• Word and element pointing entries
►

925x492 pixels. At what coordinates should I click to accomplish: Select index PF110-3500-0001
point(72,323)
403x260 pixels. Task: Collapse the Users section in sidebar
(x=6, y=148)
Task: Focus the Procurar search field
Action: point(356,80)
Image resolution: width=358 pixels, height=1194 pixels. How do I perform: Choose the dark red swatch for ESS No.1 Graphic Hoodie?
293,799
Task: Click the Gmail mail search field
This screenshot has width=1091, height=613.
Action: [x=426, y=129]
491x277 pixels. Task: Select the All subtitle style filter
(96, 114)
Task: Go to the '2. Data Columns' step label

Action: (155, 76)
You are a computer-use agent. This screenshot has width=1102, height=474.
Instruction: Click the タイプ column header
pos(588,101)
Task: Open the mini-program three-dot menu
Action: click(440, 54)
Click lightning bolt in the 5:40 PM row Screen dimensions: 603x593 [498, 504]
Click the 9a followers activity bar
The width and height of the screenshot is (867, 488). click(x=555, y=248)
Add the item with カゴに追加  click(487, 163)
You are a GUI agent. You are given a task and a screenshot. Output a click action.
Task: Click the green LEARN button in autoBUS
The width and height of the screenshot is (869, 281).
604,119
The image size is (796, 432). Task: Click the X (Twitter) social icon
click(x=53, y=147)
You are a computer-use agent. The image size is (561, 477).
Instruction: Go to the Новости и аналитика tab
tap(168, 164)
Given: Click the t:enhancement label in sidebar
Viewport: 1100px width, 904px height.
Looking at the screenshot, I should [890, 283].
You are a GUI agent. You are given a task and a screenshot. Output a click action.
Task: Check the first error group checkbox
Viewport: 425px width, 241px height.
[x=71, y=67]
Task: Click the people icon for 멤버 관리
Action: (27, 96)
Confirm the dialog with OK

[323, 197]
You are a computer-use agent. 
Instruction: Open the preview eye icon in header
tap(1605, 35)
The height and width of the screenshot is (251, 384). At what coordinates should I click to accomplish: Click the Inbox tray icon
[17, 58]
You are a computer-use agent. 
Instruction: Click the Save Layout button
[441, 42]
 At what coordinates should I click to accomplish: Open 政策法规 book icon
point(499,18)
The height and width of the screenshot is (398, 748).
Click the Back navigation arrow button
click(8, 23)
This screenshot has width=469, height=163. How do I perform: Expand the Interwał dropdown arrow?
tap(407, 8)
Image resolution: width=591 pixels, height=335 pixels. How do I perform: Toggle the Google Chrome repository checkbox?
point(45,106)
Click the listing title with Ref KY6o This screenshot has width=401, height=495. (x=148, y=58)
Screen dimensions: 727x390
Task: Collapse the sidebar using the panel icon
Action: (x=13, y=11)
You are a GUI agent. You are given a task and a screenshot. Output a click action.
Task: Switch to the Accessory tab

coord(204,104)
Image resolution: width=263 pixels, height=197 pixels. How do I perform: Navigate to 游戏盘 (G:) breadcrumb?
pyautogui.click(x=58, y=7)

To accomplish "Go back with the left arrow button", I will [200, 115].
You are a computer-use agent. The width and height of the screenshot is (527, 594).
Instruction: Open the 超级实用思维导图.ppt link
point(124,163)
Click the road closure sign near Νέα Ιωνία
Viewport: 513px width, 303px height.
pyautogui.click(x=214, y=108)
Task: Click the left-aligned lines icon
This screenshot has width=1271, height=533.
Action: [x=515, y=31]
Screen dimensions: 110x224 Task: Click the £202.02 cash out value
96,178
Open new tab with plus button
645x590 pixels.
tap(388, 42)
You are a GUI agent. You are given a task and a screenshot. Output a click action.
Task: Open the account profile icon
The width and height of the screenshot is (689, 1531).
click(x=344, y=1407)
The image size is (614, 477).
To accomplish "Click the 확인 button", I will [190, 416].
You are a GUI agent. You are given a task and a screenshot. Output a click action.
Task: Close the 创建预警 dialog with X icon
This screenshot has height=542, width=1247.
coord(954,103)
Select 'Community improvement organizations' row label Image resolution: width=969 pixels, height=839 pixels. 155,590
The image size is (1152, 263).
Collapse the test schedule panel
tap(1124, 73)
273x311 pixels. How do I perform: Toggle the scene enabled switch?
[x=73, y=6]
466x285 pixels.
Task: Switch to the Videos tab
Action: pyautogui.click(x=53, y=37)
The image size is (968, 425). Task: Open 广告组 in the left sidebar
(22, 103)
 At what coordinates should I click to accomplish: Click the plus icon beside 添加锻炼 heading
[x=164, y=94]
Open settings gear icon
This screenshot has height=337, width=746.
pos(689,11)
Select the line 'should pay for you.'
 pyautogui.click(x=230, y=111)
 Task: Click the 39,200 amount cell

◄

• WHAT TO WORK ON
How many lines of the listing contain the string "search"? Treat uppercase and lowercase as different, and give only the number.

• TASK OUTPUT
2